Mormente, a educação é um dos fatores principais no desenvolvimento de um país. Hodiernamente, ocupando a oitava posição na economia mundial em 2019, segundo o FMI(Fundo Monetário Internacional), seria racional acreditar que o Brasil possui um sistema de educação eficiente. Contudo, a realidade é justamente o oposto, e o resultado desse contraste é claramente refletido na má qualidade de ensino. O ensinamento a distância é menor que do ensino presencial. No Exame Nacional de Desempenho de Estudantes (Enade) de 2017, realizado com os estudantes concluintes do ensino superior, cursos presenciais obtiveram conceito máximo; no ensino a distância, apenas 2,4%.

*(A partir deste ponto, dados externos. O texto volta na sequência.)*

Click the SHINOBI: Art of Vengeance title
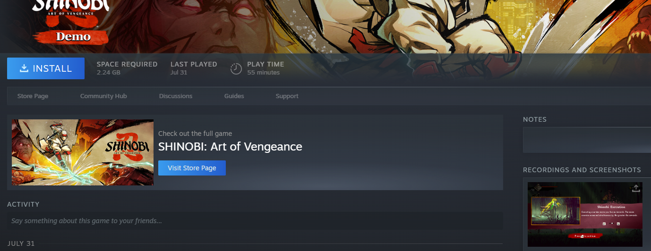(230, 147)
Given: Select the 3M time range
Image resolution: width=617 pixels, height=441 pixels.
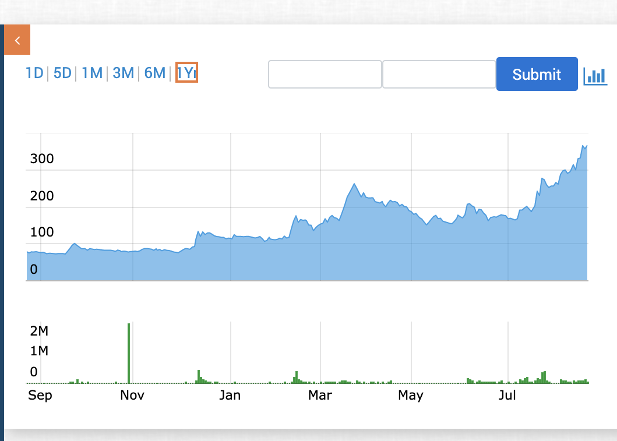Looking at the screenshot, I should pyautogui.click(x=123, y=73).
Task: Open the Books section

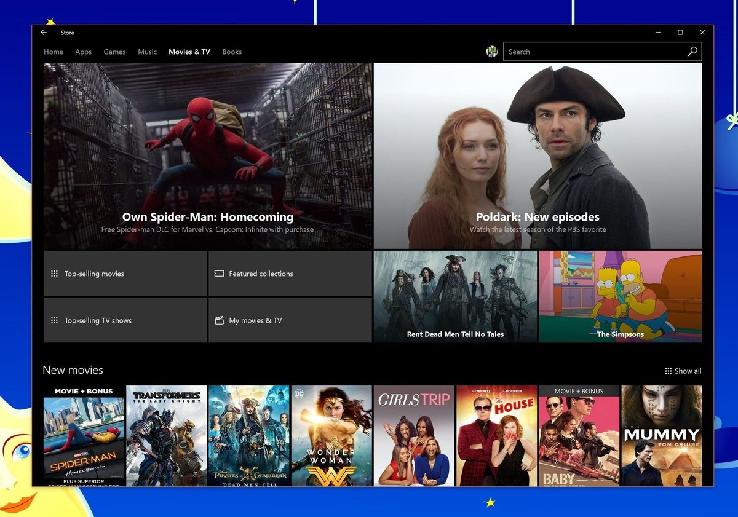Action: tap(232, 52)
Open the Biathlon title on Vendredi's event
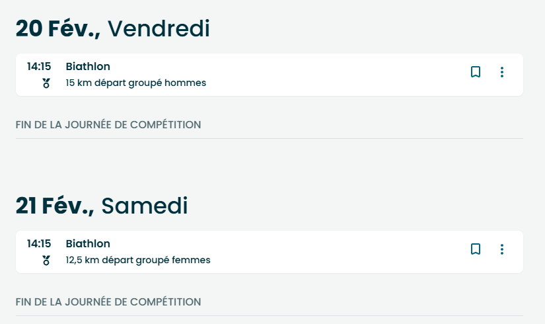 (88, 66)
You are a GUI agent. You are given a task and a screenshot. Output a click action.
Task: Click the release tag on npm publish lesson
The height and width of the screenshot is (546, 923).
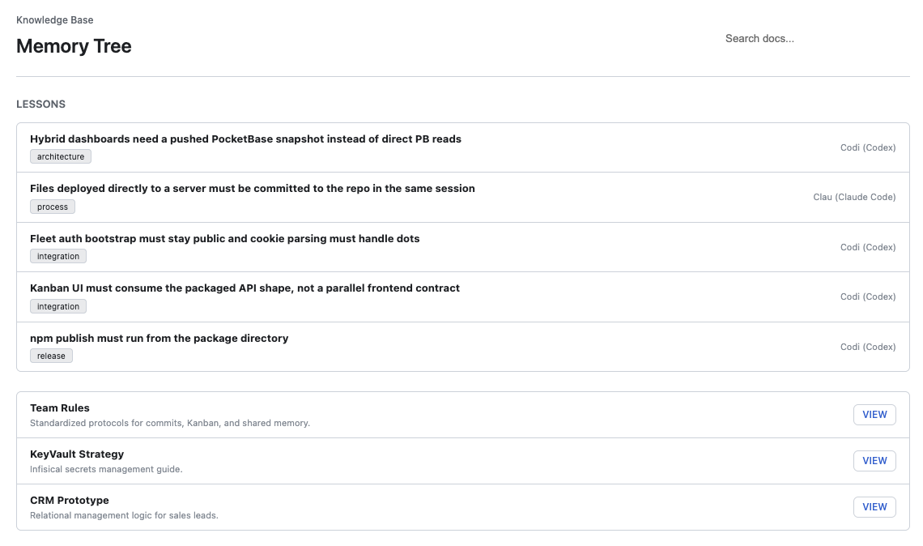(51, 356)
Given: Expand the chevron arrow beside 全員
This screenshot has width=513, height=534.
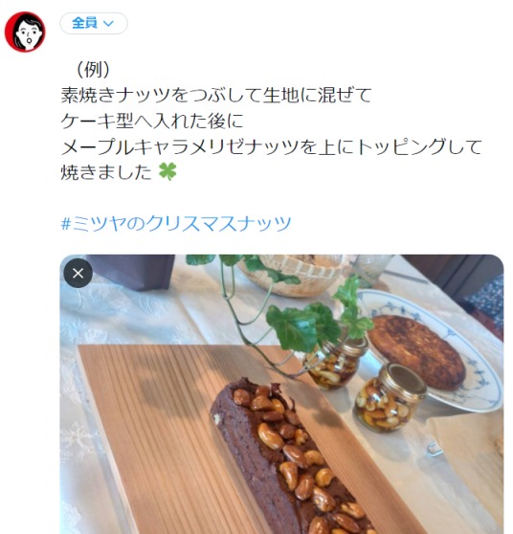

Faz-se mister, ainda, salientar o preconceito no mercado de emprego como impulsionador do problema. De acordo com Manuel Castells, sociólogo espanhol, um país educado com internet progride. Um país sem educação utiliza a internet para fazer “estupidez”. Isso a internet não pode resolver, isso só pode ser resolvido pelo sistema educacional. Os profissionais formados no ensino a distância ainda não são bem aceitos no mercado de trabalho. Um exemplo são os conselhos profissionais de Medicina, Arquitetura e Urbanismo, Odontologia e Veterinária que publicaram, em 2019, resoluções que proíbem a inscrição e o registro de alunos de cursos da modalidade EaD.
Portanto, indubitavelmente, medidas são necessárias para resolver esse problema. Dessa maneira, urge que o Ministério da Educação capacite as escolas e professores para um sistema adequado de aulas onlines, fazendo parcerias com renomadas faculdades no ramo, como a Mackenzie e Anhembi Morumbi, e, fornecendo materiais básicos para as instituições de ensino, promovendo uma melhora no conhecimento dos estudantes. Ademais, cabe ao Ministério do Trabalho promover campanhas para a inclusão das pessoas formadas por EaD, garantindo trabalho democrático e baixas no total de desempregados no Brasil. Dessa forma, o Brasil poderia superar problemas de baixa qualidade no ensino e ainda assim, diminuir a taxa de desemprego. A partir dessas ações, espera-se se promover uma melhora das condições educacionais e sociais desse grupo.